Since ties can be counted to your advantage, you don’t need two different solutions. The best solution for the party with fewer squares is automatically the best for the other party as well since it is to the advantage of both parties to go for maximum ties. Your solution for ‘most blue wins’ also works for ‘most red wins’. Right?

1. I’m not sure I understand your comment — maximizing the number of districts where blue wins is different from maximizing the number of districts where red wins… Of course, the problems are similar in the sense that we could just swap red and blue and one problem becomes the other… but still for a particular voting map, you definitely get different results depending on whether you maximize red or blue.

2. I also tried integer programming for this, but I handled the contiguity constraint differently. In each district, I assigned one random county as the “seat” of that district. I introduced the decision variables y_ij to assign the seat of each district (it equals 1 if cell i is the seat of district j). Contiguity was added by requiring each cell to have at least one neighbor that was closer to the district seat.
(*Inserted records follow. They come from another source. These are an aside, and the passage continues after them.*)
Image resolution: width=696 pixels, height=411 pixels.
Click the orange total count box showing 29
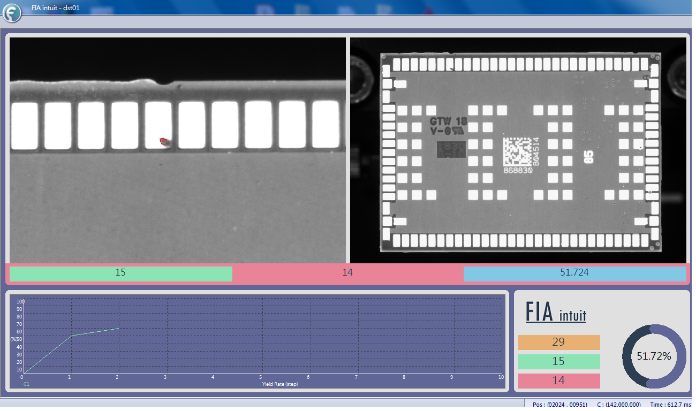click(x=558, y=342)
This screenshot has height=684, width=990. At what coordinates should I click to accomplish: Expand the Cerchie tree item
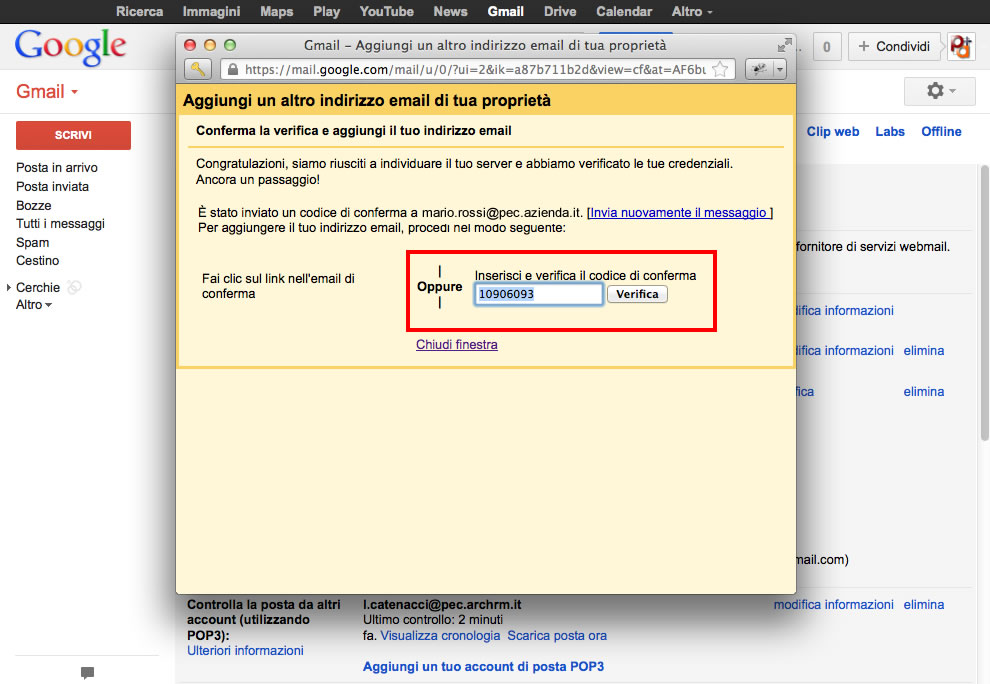pos(10,288)
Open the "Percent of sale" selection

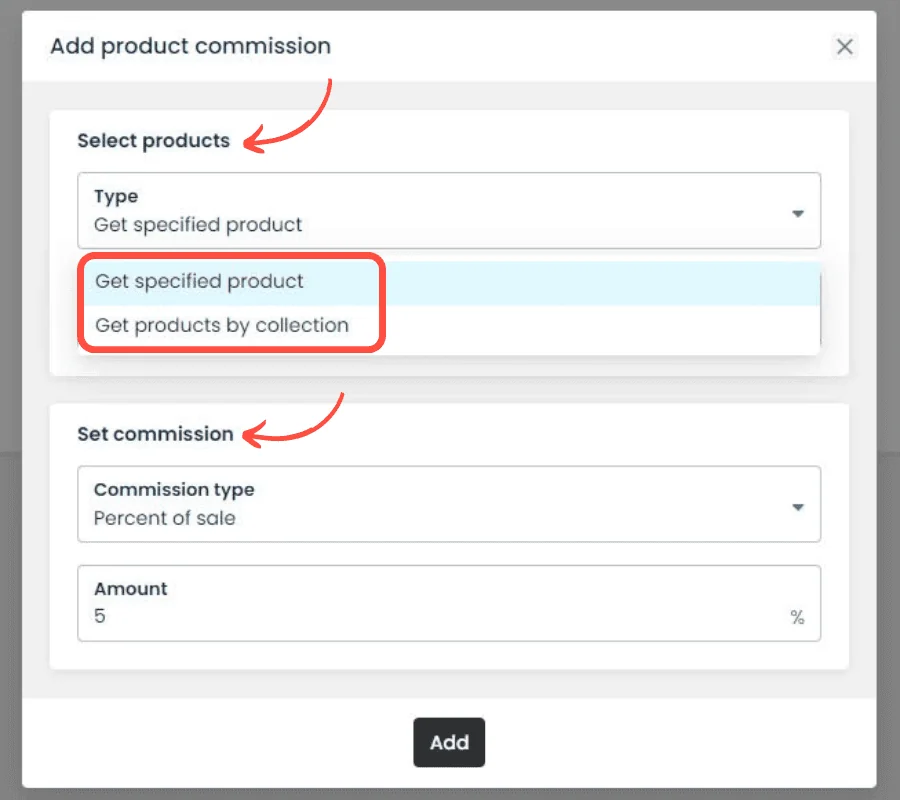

This required me to use quadratic constraints (there were y*x terms), but Gurobi handles that easily and was able to solve the 5-by-5 in less than a second.

Unfortunately, I couldn’t get an answer for the 14-by-10 either, despite running for several hours.

1. I wish I had tried this before, but I just now tried selecting 7 random cells to be district seats, and it can find an answer in around 5 seconds for most guesses. For bad choices, it keeps running, quickly finding district lines that win 4/7 seats, but spending what I assume would be hours or days proving that those lines are optimal given that choice of seats.

If I had a more rigorous way of pre-selecting the district seats, I would have a pretty robust solver for this problem.